Two Belarus Olympic officials involved in attempting to send sprinter Krystsina Tsimanouskaya home from the Tokyo Olympics have had their Games accreditation revoked and will be leaving Tokyo, a person with direct knowledge of the matter said on Friday.
The International Olympic Committee has confirmed the removal of the officials.
Belarus athletics head coach Yuri Moisevich and team official Artur Shumak have been taken out of the athletes' village where the teams stay at the Games, the person told Reuters, speaking on condition of anonymity.
The IOC, which earlier this week named the two as being involved in the incident, had launched disciplinary proceedings against the officials two days ago.
The pair had been staying with the team at the village even after Tsimanouskaya had left Tokyo, in a case reminiscent of athletes' defections during the Cold War.

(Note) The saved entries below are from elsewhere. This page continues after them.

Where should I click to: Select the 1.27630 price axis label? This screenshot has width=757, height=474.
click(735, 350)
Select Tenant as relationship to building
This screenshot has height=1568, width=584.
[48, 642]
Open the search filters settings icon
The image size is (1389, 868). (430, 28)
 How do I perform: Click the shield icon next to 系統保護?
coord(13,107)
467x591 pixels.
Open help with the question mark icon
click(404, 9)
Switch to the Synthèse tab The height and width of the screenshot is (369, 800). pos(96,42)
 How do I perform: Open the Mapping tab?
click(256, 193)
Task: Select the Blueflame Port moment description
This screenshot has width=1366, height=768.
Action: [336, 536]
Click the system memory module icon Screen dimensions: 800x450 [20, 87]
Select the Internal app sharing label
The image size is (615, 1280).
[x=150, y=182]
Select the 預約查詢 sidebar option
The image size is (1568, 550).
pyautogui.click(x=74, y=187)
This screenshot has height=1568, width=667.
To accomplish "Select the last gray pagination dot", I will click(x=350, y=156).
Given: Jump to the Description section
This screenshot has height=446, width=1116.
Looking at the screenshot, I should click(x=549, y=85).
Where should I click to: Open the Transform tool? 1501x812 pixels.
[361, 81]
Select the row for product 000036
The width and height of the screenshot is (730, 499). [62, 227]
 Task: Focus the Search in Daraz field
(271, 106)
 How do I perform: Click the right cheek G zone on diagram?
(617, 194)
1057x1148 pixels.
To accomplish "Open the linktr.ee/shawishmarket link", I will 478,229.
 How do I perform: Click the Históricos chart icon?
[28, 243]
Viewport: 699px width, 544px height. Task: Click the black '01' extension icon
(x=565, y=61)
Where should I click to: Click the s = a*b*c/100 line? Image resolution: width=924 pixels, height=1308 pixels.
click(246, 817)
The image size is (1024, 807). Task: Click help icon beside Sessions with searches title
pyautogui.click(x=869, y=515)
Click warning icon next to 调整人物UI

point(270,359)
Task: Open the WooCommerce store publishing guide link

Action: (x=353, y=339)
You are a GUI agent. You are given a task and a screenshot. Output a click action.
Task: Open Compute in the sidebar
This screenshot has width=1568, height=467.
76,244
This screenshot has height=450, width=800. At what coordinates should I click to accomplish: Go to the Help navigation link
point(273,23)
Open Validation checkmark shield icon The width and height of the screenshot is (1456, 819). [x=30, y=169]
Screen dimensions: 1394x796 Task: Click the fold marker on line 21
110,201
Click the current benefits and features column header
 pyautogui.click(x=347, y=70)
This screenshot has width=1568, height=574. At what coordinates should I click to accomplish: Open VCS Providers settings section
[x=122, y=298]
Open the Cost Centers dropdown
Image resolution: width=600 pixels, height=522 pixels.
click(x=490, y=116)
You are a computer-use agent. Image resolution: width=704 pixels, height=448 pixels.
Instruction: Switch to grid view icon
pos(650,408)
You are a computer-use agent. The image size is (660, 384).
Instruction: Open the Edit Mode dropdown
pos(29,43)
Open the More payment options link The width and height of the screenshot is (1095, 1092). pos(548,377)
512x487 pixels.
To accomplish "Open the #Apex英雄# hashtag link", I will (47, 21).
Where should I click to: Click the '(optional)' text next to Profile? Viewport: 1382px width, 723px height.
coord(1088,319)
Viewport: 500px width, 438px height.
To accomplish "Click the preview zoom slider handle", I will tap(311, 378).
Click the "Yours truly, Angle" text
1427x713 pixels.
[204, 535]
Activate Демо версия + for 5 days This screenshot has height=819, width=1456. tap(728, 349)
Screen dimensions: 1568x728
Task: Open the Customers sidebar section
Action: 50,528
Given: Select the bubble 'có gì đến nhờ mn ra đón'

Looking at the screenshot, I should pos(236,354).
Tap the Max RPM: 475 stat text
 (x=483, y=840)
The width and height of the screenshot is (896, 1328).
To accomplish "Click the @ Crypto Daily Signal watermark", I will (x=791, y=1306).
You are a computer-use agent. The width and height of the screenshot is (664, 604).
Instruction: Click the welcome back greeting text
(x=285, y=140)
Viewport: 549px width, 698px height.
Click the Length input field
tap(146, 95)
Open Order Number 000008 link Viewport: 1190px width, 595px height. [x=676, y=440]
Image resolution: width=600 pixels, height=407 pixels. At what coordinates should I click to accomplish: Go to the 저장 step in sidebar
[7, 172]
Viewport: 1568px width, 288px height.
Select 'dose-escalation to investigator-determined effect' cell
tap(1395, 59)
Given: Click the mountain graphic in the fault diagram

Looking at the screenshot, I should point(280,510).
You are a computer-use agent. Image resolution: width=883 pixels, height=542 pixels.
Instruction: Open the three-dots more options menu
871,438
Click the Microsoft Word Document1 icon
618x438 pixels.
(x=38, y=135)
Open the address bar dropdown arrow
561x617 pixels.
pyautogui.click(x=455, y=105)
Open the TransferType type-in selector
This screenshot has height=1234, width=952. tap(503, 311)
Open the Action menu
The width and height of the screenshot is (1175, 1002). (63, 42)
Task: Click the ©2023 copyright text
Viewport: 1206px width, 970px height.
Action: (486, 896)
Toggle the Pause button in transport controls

"The two have had their accreditation removed," the person said. "They have been taken out of the Olympic village and will be going home."
The Belarus Olympic team in Tokyo was not immediately available for comment on Friday.
Tsimanouskaya caused a furore on Sunday when she said coaches angry at her criticism over sporting issues had ordered her to pack and go to the airport before she even competed in Tokyo.
She refused to board a flight home and sought protection from Japanese police at the airport and then stayed at the Polish embassy for two nights before flying to the capital Warsaw via Vienna.
The 24-year-old athlete's case could further isolate Belarusian President Alexander Lukashenko, who is under Western sanctions after a crackdown on opponents since last year.
Poland has long been critical of Lukashenko's authoritarian rule and has harboured many activists from Belarus.
In an exclusive interview with Reuters on Thursday, Tsimanouskaya said she decided to defect as she was being driven to a Tokyo airport because her grandmother told her that it was not safe to return home to Belarus.
"I have always been far from politics, I didn't sign any letters or go to any protests, I didn't say anything against the Belarusian government," she said.
"I'm a sportsperson and I didn't understand anything in political life. I try not to do anything other than a sport in my life and I try my best to not be distracted by politics."
The Belarus National Olympic Committee (NOC) at the time had said coaches withdrew Tsimanouskaya from the Games on doctors' advice about her emotional and psychological state.